Carbon School District Press Release 

Nationally known speaker Jessie Funk told Wellington Elementary students on Monday morning that she was bullied when she was in junior high and then in turn became a bully herself.

“I was sad inside and felt powerless,” she said. “I was lucky  that I had a school that recognized what I was doing and sent me to a summer camp where I learned to be a leader, but not a bully.”

The program was all part of the Utah Anti-Bullying Coalition program to get kids to think about their actions and how to react to others that are bullies and how to help those that are being bullied.

The program was in many ways a pep rally and a rock show combined. With Funk giving kids strong positive messages and music from Branden Mendoza, a well known performer from Texas and former X Factor contestant Drew Ryniewicz who hails from Arizona, the assembly was filled with excitement and enthusiasm.

Funk has thrilled audiences across the land with some of her insights into youth.  She has generally spoken to teenage audiences in high schools, but is now carrying her message to elementary schools.

Terrie Cox, a third grade teacher at Creekview Elementary was the person who arranged for Funk’s group to come to Carbon County through a grant from the Coalition. The rally will also take place at Creekview Elementary on March 10 at 8:30 a.m. and then at Bruin Point Elementary that afternoon at 1 p.m.

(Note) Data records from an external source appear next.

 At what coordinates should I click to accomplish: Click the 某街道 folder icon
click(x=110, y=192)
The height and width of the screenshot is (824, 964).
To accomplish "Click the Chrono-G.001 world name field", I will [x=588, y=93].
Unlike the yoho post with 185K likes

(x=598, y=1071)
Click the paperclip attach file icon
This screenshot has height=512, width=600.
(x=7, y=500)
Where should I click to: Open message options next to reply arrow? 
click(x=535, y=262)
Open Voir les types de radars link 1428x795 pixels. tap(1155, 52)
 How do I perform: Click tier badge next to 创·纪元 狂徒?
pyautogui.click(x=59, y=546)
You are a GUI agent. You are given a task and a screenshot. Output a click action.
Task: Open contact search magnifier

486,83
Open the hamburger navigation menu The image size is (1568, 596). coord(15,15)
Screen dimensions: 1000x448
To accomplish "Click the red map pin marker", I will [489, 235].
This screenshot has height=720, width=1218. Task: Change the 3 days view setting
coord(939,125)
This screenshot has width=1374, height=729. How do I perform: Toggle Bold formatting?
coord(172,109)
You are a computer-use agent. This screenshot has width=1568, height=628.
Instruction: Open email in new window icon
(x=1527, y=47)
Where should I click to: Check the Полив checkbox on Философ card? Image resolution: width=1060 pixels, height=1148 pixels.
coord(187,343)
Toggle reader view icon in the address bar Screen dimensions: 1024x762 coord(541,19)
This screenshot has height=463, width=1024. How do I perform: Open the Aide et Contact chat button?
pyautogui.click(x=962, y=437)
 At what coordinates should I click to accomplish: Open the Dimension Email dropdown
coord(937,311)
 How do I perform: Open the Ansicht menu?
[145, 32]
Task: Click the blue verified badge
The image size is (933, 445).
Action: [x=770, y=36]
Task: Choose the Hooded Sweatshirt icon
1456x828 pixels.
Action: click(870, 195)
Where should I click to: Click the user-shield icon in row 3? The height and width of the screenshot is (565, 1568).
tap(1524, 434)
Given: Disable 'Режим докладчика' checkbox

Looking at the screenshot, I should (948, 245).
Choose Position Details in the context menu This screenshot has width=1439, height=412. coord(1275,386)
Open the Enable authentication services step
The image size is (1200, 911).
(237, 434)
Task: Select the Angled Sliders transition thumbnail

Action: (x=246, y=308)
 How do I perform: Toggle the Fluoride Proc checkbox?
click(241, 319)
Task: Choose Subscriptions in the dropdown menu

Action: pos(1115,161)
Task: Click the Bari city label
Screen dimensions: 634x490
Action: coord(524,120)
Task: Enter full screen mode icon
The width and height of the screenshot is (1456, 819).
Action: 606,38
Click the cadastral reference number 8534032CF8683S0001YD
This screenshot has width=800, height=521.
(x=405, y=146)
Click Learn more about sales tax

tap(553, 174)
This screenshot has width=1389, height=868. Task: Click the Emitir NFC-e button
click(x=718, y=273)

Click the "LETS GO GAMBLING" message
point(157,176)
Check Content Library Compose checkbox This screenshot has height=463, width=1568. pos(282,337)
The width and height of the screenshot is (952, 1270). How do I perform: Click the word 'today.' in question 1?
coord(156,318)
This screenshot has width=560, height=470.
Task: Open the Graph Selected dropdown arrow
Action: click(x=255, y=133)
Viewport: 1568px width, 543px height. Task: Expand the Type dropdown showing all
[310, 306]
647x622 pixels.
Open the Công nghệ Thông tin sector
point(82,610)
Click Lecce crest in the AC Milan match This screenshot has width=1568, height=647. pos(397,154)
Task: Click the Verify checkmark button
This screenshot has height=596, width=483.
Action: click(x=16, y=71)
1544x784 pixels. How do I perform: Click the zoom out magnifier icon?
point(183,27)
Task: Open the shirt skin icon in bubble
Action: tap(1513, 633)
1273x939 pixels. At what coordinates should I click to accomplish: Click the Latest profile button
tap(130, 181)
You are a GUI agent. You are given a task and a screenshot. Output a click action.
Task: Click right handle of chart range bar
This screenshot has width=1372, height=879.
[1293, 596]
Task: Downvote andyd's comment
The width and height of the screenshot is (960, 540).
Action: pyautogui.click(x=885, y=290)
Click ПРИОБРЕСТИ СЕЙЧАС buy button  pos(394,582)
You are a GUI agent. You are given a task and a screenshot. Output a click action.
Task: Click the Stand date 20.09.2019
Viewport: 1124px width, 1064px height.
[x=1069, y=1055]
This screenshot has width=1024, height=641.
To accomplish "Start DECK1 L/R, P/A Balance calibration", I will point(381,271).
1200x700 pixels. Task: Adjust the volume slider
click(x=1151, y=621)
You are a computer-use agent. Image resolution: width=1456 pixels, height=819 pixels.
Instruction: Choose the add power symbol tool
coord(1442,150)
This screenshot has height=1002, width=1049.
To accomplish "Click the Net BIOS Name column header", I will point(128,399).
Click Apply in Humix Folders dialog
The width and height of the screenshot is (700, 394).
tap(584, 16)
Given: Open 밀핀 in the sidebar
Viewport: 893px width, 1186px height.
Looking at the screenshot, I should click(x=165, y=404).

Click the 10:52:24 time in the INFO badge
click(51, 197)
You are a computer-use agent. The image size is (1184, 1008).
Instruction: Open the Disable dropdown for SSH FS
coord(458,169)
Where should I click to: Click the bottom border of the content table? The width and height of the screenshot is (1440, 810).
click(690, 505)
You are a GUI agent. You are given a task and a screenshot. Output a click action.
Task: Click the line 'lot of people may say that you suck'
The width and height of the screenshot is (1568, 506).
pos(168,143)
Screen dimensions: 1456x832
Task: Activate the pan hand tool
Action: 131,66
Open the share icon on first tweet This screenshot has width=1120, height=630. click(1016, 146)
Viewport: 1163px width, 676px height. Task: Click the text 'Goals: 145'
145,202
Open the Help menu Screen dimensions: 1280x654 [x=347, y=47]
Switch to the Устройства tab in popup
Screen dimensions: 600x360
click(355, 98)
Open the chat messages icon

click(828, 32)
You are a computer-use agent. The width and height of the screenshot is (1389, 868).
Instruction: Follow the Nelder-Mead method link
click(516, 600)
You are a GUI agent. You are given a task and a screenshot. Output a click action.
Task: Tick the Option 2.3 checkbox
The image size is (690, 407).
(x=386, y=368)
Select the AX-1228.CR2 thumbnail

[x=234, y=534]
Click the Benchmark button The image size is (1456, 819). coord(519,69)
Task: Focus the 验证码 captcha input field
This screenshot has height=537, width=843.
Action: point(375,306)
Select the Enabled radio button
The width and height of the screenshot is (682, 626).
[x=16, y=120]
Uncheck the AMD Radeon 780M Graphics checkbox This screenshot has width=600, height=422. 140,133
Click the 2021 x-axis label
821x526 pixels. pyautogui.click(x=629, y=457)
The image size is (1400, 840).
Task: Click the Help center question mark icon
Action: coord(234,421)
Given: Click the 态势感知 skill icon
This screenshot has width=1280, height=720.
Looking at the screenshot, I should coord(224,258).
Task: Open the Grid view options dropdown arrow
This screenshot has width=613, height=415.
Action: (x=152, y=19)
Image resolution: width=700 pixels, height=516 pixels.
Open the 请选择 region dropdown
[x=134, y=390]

Funk told the assembly that when she does these programs she always leaves the students with some information they may not know about bullying and also a tool that the kids can use to combat bullies.

“You need to teach yourselves to be kind,” she said. “That’s why we have the Stand 4 Kindness movement.”

She asked the students to “pinky swear” that they would go to the Stand 4 Kindness (stand4kind.com) website and report someone for being kind.

She, along with the two singers, urged kids to follow the Report, Support and Defend battle against bullying.

“I was bullied in school,” Mendoza told the kids in between a couple of numbers he performed for them. “You should report a bully to someone, even if it is outside of school. You should also support  those that are bullied, like talking to them and getting them out of the situation where they are being bullied. And you should defend them. Stand your ground and be sure those that are being bullied are okay.”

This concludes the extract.